Thursday

How To Get a Haircut

Your problem is that you don’t really care what your hair looks like. All you want to do is not look like an idiot. This is not actually a problem. You are a guy. As long as you don’t look like an idiot, you shouldn’t care what your hair looks like.

This mentality, however right, does present a bit of a dilemma, though, when you try to get your hair cut.

“What are we doing to your hair today,” asks the barber stylist.

“I don’t know,” you say, because you don’t know. You don’t speak Haircut.

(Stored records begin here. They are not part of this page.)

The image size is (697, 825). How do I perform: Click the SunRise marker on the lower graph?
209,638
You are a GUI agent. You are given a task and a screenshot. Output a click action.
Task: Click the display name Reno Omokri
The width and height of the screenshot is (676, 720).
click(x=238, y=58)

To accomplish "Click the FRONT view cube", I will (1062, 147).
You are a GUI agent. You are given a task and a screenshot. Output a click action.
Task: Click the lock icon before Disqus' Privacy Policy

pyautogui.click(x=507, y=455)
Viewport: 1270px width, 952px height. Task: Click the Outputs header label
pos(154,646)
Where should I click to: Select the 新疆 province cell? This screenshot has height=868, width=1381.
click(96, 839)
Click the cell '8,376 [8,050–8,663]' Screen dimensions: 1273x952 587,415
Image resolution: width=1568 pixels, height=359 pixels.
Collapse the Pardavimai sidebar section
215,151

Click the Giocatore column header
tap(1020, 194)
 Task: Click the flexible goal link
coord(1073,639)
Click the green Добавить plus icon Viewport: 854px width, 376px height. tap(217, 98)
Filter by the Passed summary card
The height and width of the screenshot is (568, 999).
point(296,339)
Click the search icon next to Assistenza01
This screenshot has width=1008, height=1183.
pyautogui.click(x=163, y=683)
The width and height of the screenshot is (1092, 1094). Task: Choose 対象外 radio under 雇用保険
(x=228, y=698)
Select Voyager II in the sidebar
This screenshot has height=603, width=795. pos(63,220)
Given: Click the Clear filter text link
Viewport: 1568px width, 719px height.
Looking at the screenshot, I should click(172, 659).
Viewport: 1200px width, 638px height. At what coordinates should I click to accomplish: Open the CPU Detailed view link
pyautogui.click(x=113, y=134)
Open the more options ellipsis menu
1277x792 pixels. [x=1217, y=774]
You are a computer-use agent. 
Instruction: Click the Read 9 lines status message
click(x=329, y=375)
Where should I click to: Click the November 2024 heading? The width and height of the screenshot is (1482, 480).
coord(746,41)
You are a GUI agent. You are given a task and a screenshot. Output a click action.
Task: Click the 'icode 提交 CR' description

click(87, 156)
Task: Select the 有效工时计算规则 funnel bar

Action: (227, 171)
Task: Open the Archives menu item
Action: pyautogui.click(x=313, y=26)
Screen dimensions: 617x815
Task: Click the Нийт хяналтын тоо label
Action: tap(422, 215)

Solutions to this predicament have been offered in the past, but they weren’t of much use to anyone. You don’t want to be, for example, the guy at the barbershop holding a picture of a dude that you clipped out of a magazine. Because then everybody knows that you’re the sort of guy who clips pictures of dudes out of magazines when you think they have cool hair.

Here’s what you do:

Sit down in the barber’s chair. Accept that it’s not as awesome as the one pictured above. That one’s at Freeman’s Sporting Club in New York. Before they snap that horrible smock around your neck, put whoever’s cutting your hair on the phone with your girlfriend. Have your girlfriend tell that person how she wants your hair to look.

That’s it. Tell your girlfriend you love her and hang up the phone. You don’t care what she told the stylist. For one, your girlfriend does speak Haircut. Moreover,  you can trust that she won’t tolerate being seen with someone who looks likes an idiot.

The key is that she’s on the phone, and not with you in person. This keeps you completely out of the discussion. If you participate at all, you will have defeated the purpose of the exercise entirely by looking like an idiot before you even got your hair cut.

Jean-Baptiste Noir is TUMULT’s fashion correspondent.